Les intérêts échus concernant l’indemnisation des dépenses de santé futures et de l’assistance par une tierce personne seront capitalisés par année entière.
La société Allianz Iard, qui succombe à l’instance, est condamnée aux dépens et à payer la somme de 2 000 euros à Monsieur X au titre de ses frais irrépétibles.

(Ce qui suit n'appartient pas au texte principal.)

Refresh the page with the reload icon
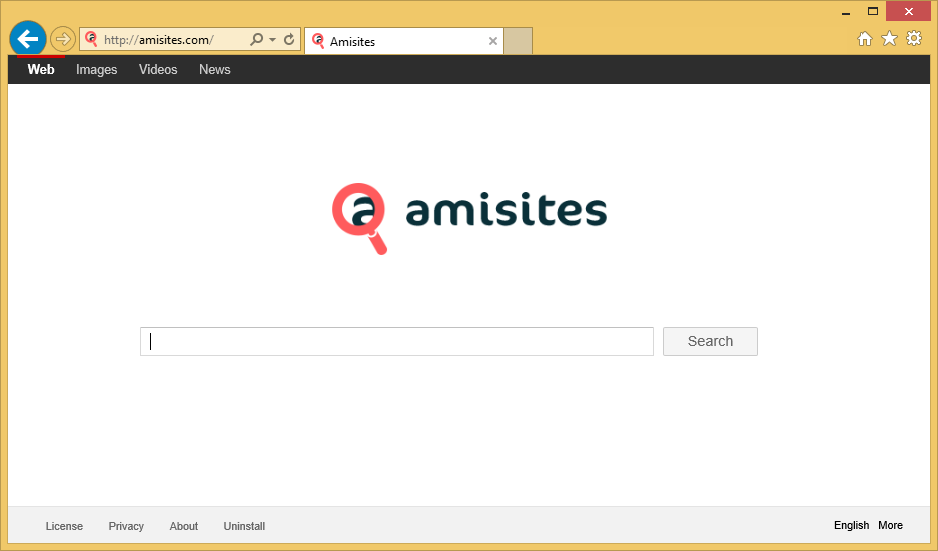This screenshot has height=551, width=938. coord(289,40)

Enfin, l’organisme social de Monsieur X ayant été cité, il n’y a pas lieu de déclarer le présent arrêt opposable à la Ram-Gamex.
PAR CES MOTIFS
La cour, après en avoir délibéré conformément à la loi, statuant publiquement, par décision réputée contradictoire,
Réforme le jugement du 27 octobre 2016 du tribunal de grande instance de Grenoble en ce qu’il a fixé le montant du préjudice de Monsieur C X à la somme de 0 euro au titre des dépenses de santé futures, à 112 098,24 euros au titre de l’assistance par une tierce personne et en ce qu’il a condamné la SA Allianz Iard à lui payer la somme totale de 737 131,25 euros à titre de réparation de son préjudice corporel, en deniers ou quittances, provisions non-déduites, avec intérêts au taux légal à compter du jugement,
Statuant à nouveau,
Fixe le préjudice de Monsieur C X à la somme de 3 380,85 euros au titre des dépenses de santé futures,
Fixe le préjudice de Monsieur C X à la somme de 720 639,94 euros au titre de l’assistance par une tierce personne,
Condamne en conséquence la SA Allianz Iard à payer à Monsieur C X la somme de 1 348 927,44 euros à titre de réparation de son préjudice corporel, en deniers ou quittances, provisions non-déduites, avec intérêts au taux légal à compter du 27 octobre 2016,
Dit que les intérêts échus concernant l’indemnisation des dépenses de santé futures et de l’assistance par une tierce personne seront capitalisés par année entière,
Déboute les parties de leurs demandes plus amples ou contraires,
Y ajoutant,
Condamne en conséquence la SA Allianz Iard à payer à Monsieur C X la somme de 2 000 euros au titre des dispositions de l’article 700 du code de procédure civile,
Déboute les parties du surplus de leurs demandes,
Condamne la SA Allianz Iard aux dépens.
Ainsi prononcé publiquement le 21 janvier 2021 par mise à disposition de l’arrêt au greffe de la Cour, les parties en ayant été préalablement avisées dans les conditions prévues au deuxième alinéa de l’article 450 du Code de Procédure Civile, et signé par Monsieur G H,
Conseiller faisant fonction de Président et Madame Sylvie DURAND, Greffier.